Fondé en 1959, Stax Records a consolidé la réputation musicale de Memphis comme aucun autre label avant lui. Tout commence par une histoire de famille. Jim Stewart, un joueur de banjo branché country music, et sa sœur, Estelle Axton, ont un magasin de disques appelé Satellite.
Quand ils décident de lancer un label discographique (pas encore Stax Records), c’est d’abord vers la country qu’ils se tournent. Mais le magasin est situé dans un quartier peuplé en grande majorité par des Noirs, et c’est dans le R&B que le duo va vite se spécialiser.
Les balbutiement de Stax Records
Satellite Records démarre en 1959 avec un premier succès, celui d’un DJ de la radio noire du quartier, Rufus Thomas, qui chante en duo avec sa fille.
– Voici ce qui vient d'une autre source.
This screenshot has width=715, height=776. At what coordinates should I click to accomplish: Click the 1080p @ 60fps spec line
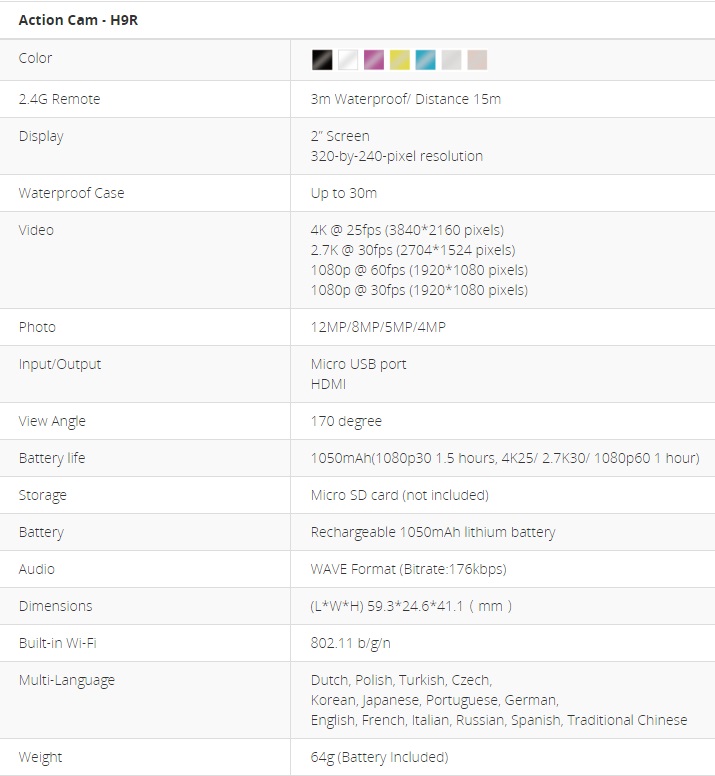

En 1960, « Cause I Love You », signé Caria & Rufus, est distribué à l’échelle nationale par Atlantic. Parmi les musiciens de ce single, le jeune Booker T. Jones, futur pilier de Stax, joue du saxophone baryton. « Gee Whiz », chanté par Caria en solo, est un titre qu’elle a écrit à l’âge de 16 ans. Vee Jay Records, basé à Chicago, l’a déjà refusé. Numéro cinq des charts R&B, numéro dix des charts pop, le titre va consolider le petit label.
Avec le succès naissant viennent des nouveaux problèmes : en Californie, une organisation s’appelle Satellite. Il faut donc changer de nom.
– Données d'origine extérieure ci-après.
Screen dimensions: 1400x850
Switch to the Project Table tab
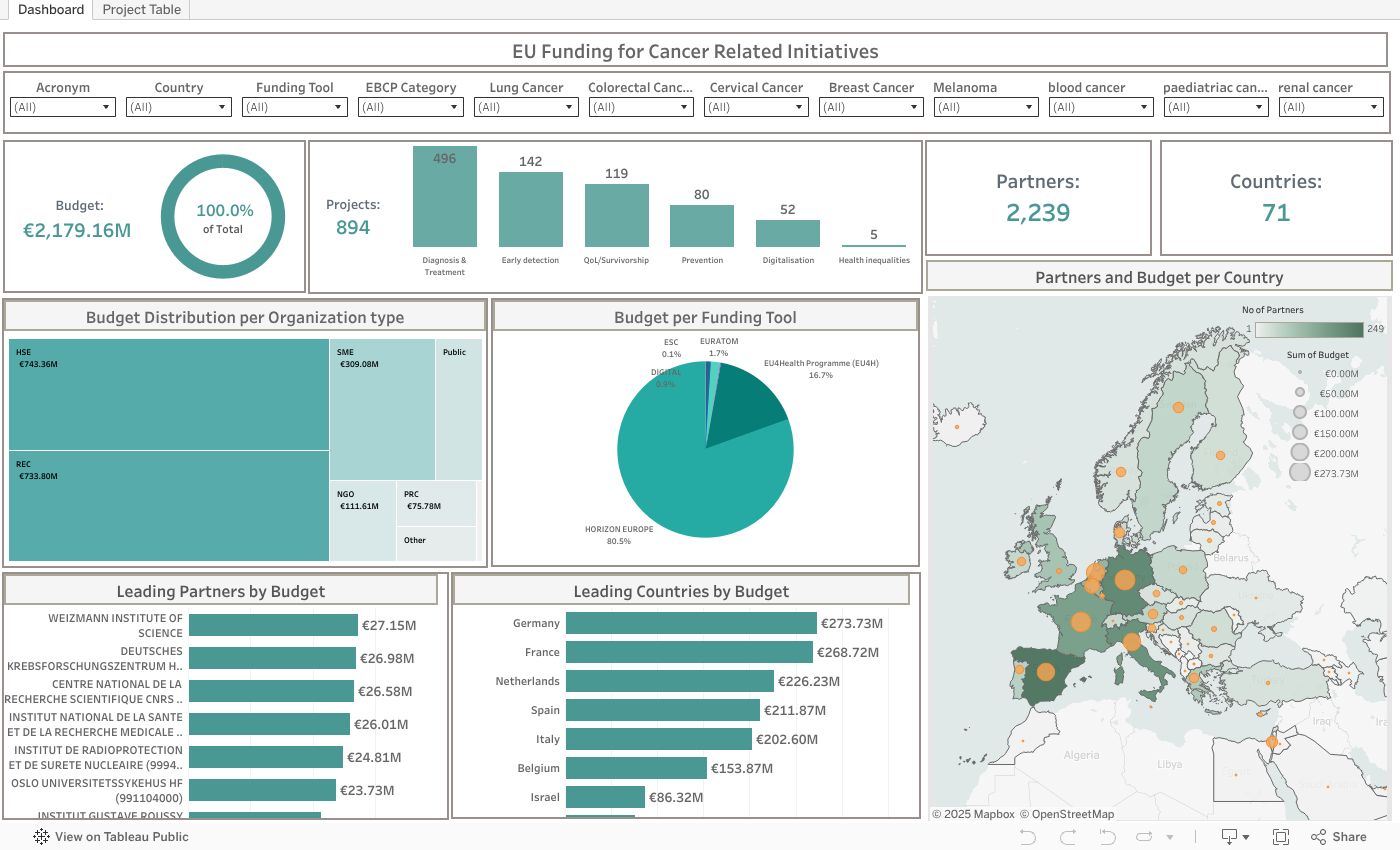tap(141, 10)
En 1961, le label de Jim et Estelle devient Stax, résultat de la contraction des deux noms Stewart et Axton. Le disque des Bar-Keys, un instrumental titré « Last Night » déjà pressé sur Satellite, est la première sortie « officielle » de Stax.
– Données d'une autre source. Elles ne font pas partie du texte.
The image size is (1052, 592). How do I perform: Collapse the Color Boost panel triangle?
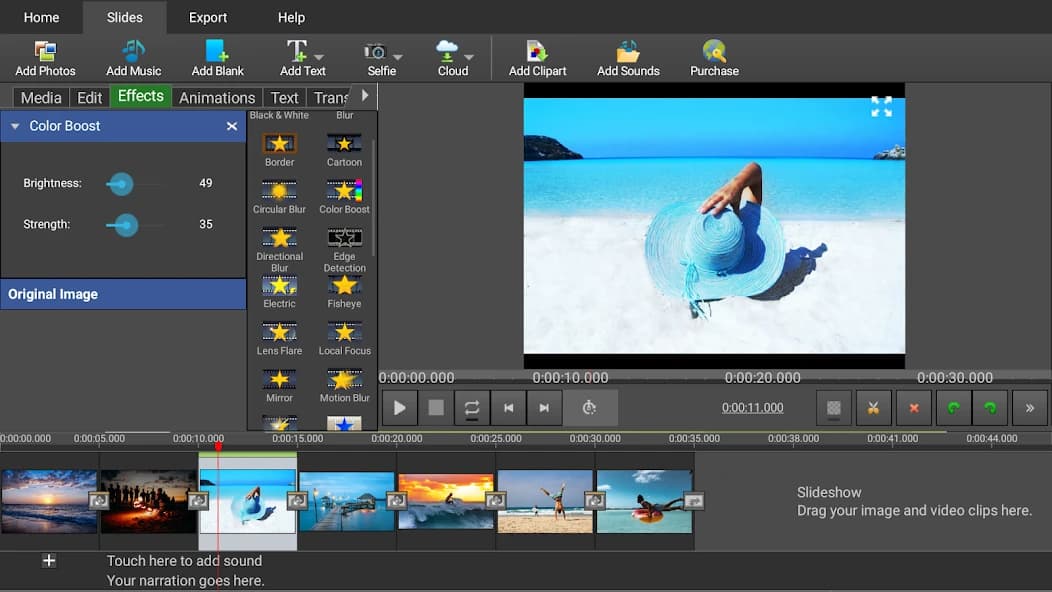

Par la suite, le single instrumental deviendra une des marques de fabrique de Stax, notamment avec des artistes tels que Sir Isaac & The Doo Dads, The Triumphs, The Barracudas et bien sûr Booker T. & The MGs, auteurs du fameux « Green unions ».
Un cinéma abandonné sur East McLemore Avenue, le Capitol, devient la base opérationnelle de Stax. Jim et Estelle y installent un studio et des bureaux. Le premier auteur salarié du label, David Porter, travaille à l’épicerie Big Star, située au coin de la rue.
Booker T. est lui aussi un voisin. Les racines de Stax sont locales, et cet esprit familial sera pendant des années le fer de lance de Stax.
Stax records, une identité sonore à part
Si Stax records est un label crucial dans l’histoire de la musique noire américaine, les causes en sont multiples. Ses artistes et ses auteurs bien sûr, mais aussi son identité sonore. Un son reconnaissable entre mille, plutôt brut, loin des enluminures de la Motown, avec une section rythmique puissante et des vocaux beaucoup moins en avant que dans le reste de la production R&B.
Ce qui leur coûte d’ailleurs cher en termes de diffusion radio : Curtis Johnson, le chanteur des Astors, se souvient que leur chanson « In The Twilight Zone », écrite en 1966 par Isaac Hayes et David Porter, est boudée par les programmateurs qui se plaignent du mix. Même Jerry Wexler, le boss d’Atlantic, en fait la remarque au label, mais Steve Cropper et Jim Stewart, les décideurs en matière de son, n’ont guère l’intention de se plier aux conventions, comme le demandent les radios et les distributeurs.
Malgré quelques déconvenues de ce genre, le duo responsable de récriture de ce single est la cheville ouvrière du succès de Stax.
David Porter / Isaac Hayes, piliers du label Stax
David Porter et Isaac Hayes sont les Holland/Dozier/Holland du label de Memphis, des auteurs de génie qui ont signé et parfois arrangé des dizaines et des dizaines de singles.
Le premier disque de Johnnie Taylor pour Stax records, « I Had A Dream », est écrit par le duo. Pourtant, la chanson aurait dû sortir sur un autre label, Duke Records, dirigé par Don Robey, pour Bobby « Blue » Bland.
« J’ai appelé Robey qui ne nous connaissait pas encore à l’époque, se souvient Porter, et je lui ai proposé le morceau pour Bobby, qui à l’époque était plus côté que Johnnie. Il m’a proposé 300 dollars pour lui céder le morceau et les droits d’édition ! Une blague. Je l’ai remercié, j’ai raccroché et je ne lui ai plus jamais parlé. »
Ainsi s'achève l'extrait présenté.